For example, memory 820 may include any combination of one or more computer program products that may include various forms of computer-readable storage media, such as volatile memory and/or non-volatile memory. Volatile memory can include, for example, Random Access Memory (RAM), cache memory (or the like). The non-volatile memory may include, for example, Read Only Memory (ROM), a hard disk, an Erasable Programmable Read Only Memory (EPROM), a portable compact disc read only memory (CD-ROM), USB memory, flash memory, and the like. One or more computer program modules 821 may be stored on the computer-readable storage medium and executed by processor 810 to implement various functions of electronic device 80. Various applications and various data, as well as various data used and/or generated by the applications, and the like, may also be stored in the computer-readable storage medium. Specific functions and technical effects of the electronic device 80 can be referred to the above description of the data acquisition method, and are not described herein again.

Fig. 9 is an example block diagram of a terminal according to at least one embodiment of the present disclosure. For example, in at least one embodiment of the present disclosure, the terminal is a terminal 900 having a data processing capability, and may be applied to the data acquisition method 10 provided in the embodiment of the present disclosure, for example.
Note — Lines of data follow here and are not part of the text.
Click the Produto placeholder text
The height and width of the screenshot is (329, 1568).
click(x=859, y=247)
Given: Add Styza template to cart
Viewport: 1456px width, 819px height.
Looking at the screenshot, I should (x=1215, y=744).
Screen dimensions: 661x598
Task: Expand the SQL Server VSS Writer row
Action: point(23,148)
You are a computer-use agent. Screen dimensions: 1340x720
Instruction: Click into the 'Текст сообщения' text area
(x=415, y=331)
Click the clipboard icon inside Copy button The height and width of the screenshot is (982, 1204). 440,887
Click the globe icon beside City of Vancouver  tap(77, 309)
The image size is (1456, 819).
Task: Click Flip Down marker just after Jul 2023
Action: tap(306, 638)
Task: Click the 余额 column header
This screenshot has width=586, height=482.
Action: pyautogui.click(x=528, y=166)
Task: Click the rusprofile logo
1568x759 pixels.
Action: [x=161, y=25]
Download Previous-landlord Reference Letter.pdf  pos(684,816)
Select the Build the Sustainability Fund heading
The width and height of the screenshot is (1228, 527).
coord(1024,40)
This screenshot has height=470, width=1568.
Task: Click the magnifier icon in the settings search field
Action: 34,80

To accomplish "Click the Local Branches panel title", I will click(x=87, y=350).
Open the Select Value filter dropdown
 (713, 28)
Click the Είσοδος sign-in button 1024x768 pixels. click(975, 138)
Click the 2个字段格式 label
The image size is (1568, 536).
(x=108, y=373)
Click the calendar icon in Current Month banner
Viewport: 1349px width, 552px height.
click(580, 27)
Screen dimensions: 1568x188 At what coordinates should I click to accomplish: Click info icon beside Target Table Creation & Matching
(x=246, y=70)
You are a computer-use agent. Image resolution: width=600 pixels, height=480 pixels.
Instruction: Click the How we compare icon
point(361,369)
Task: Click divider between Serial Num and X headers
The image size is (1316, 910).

For example, the terminal 900 may transmit the request data to a server (e.g., the data server 720), the terminal 900 may further receive a video set from the server (e.g., the data server 720), and then extract a video frame for each video in the video set to obtain a video frame set, the video frame set includes a plurality of extracted video frames, perform target recognition for each video frame in the video frame set, and in response to a first video frame that includes the target landmark and satisfies a preset condition among the plurality of video frames, take the first video frame as data of the target landmark. It should be noted that the terminal 900 shown in fig. 9 is only an example, and does not bring any limitation to the functions and the scope of the application of the embodiments of the present disclosure.

As shown in fig. 9, terminal 900 can include a processing device (e.g., central processing unit, graphics processor, etc.) 910 that can perform various appropriate actions and processes in accordance with a program stored in a Read Only Memory (ROM)920 or a program loaded from a storage device 980 into a Random Access Memory (RAM) 930. In the RAM 930, various programs and data necessary for the operation of the terminal 900 are also stored. The processing device 910, the ROM 920, and the RAM 930 are connected to each other by a bus 940. An input/output (I/O) interface 950 is also connected to bus 940.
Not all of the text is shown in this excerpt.